This may well be one of the devil’s chief instruments of corruption. No one can resist it.
By Yankee Magazine
May 26 2011
This may well be one of the devil’s chief instruments of corruption. No one can resist it.
1-1/4 cups graham cracker crumbs
1/4 cup softened butter
1/4 cup finely chopped pecans or walnuts
1 tablespoon sugar
Combine crust ingredients, stir well, and press against bottom and sides of greased 9-inch pie plate.
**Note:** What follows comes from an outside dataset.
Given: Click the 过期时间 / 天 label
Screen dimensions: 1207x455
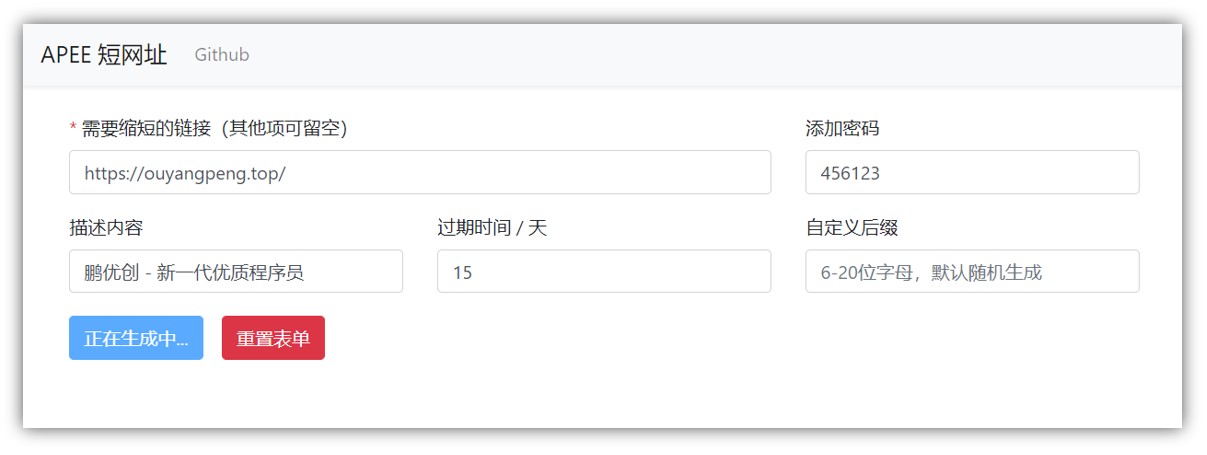Looking at the screenshot, I should click(x=492, y=228).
Bake at 375°F for 8 minutes and then cool on rack.
1/2 cup softened butter
1/3 cup sugar
2 ounces unsweetened chocolate, melted and cooled
2 eggs
1 cup whipping cream
1 cup fresh raspberries, or one 10-ounce package frozen, thawed and drained
Cream butter with sugar until light and fluffy. Stir in chocolate, and beat in eggs, one at a time. Beat mixture at high speed for 3 minutes. Whip cream until stiff and fold it into mixture. Fold in raspberries. Spoon filling into cracker crust and chill 2 to 3 hours.
1/3 cup currant jelly
1/2 cup juice from berries
1 tablespoon cornstarch
2 tablespoons water
2 tablespoons kirsch or cassis
Heat jelly and raspberry juice in saucepan, stirring. Dissolve cornstarch in water and stir into mixture; bring to boil, and cook, stirring, until thick. Remove from heat and stir in kirsch or cassis. Cool to room temperature. Spoon over pie.